▶ _TEXT TO READ_
* * *
12-month target price: P360 per share
Hermenegildo “Haj” Z. Narvaez
BPI’s Equity Research
Top picks: Semirara Mining and Power Corp., Puregold Price Club Inc. and Max’s Group Inc.
Semirara Mining & Power (SCC):
“Robust two-year EPS CAGR (earnings per share compound annual growth rate) of 21 percent year-on-year driven by higher utilization of its power plants and the year-on-year improvement in coal prices.”
“SCC’s valuations remain undemanding with the stock trading at an FY17F (full year 2017 forecast) EV/Ebitda (enterprise value/earnings before interest, tax, depreciation and amortization) of 7.6 times, below its Philippine power peers average of 8.6 times.”
12-month target price: P207 per share
Puregold Price Club (PGOLD):
“Provides a healthy, balanced topline growth due to its exposure to both traditional and modern trade.”
“Has room for margin expansion from the integration of its new stores and the increasing contribution of its S&R format.”
“Its healthy balance sheet allows it to pursue significant store expansion and undertake acquisitions.”
12 month target price: P53 per share
Max’s Group (MAXS):
“Expected to post 13 percent year-on-year sustainable sales growth over the medium-term from domestic and international store expansion.”
“New personnel investments and brand-building efforts expected to gain momentum and boost overall revenue growth.”
“Valuations attractive with the stock trading at an FY17F (full year 2017 forecast) PER of 20 times, below its peers’ average forward P/E of c. 25 times.”
12 month target price: P29.20 per share
Luis Gerado Limlingan
Regina Capital Development Corp. (RCDC)
Top picks: Semirara Mining and Power Corp., Petron Corp., Eagle Cement Corp.
Semirara Mining and Power (SCC):
“SCC continues to keep momentum high as its 1Q17 net income was reported to increase 52 percent year-on-year, from P2.91 billion to P4.42 billion. Of the bottom line, the coal segment contributed P2.59 billion alongside power with P1.83 billion in the period.”
“For the coal segment, the higher profitability was due to the 32 percent increase in coal sold to external customers, totaling 2.9 million MT [metric tons]. Luckily, this was also complemented by a 31 percent increase in the composite (effective) average price on coal, against the same period last year. We expect almost the same performance when second quarter 2017 is reported given that coal prices and production have remained the same.”
* * *
▶ _SUPPLIED INFORMATION_
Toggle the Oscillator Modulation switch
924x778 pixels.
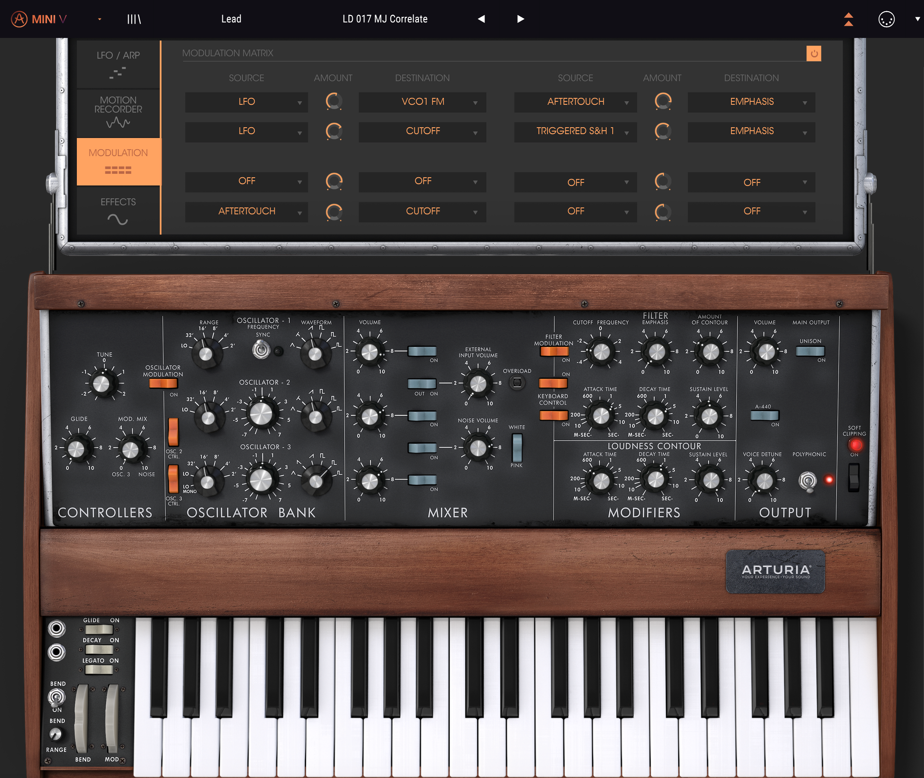tap(163, 383)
* * *
▶ _EXERCISE REQUIREMENTS_
1. Answer these questions using the stock-picks text, one answer per line, marked as the questions are:
(a) What FY17F EV/Ebitda multiple does BPI's Equity Research give for Semirara, and what is the average for its Philippine power peers?
(b) What medium-term year-on-year sales growth is Max's Group expected to post?
(c) According to Regina Capital Development Corp., how much did the coal segment contribute to Semirara's 1Q17 net income?
2. Go on with the stock-picks text, starting right after its final sentence.

▶ _ANSWERS TO THE TASKS_
1.
(a) 7.6 times; the peer average is 8.6 times.
(b) 13 percent.
(c) P2.59 billion.

2.
“On the power generation side, last quarter, SEM-Calaca Power volume sold surged 63 percent to 562 GWh, with the Unit 2 contributing better against a maintenance shutdown experienced last year. Meanwhile, Unit 1 underwent the same maintenance and upgrade program as the 2nd unit, dropping contributions to nil. Nonetheless, energy sold increased 38 percent to 586 GWh in the said period.
“Again, come next reporting, expect even better contributions from the power sector given less downtime from all plants, and greater usage due to the peak demand experienced during the summer season.”
12-month target price: P185 per share
Petron Corp. (PCOR)
“Petron is still the dominant petroleum player in the Philippine market in terms of car fuel and the leading local market player in terms of lubricants.
“Retail petroleum sales still take up the bulk of PCOR’s revenue mix, followed by industrials. Top line is expected to continue increasing even with the excise tax implementation on account of increasing car volume sales (although it will not be as high as 2016 figures in terms of growth).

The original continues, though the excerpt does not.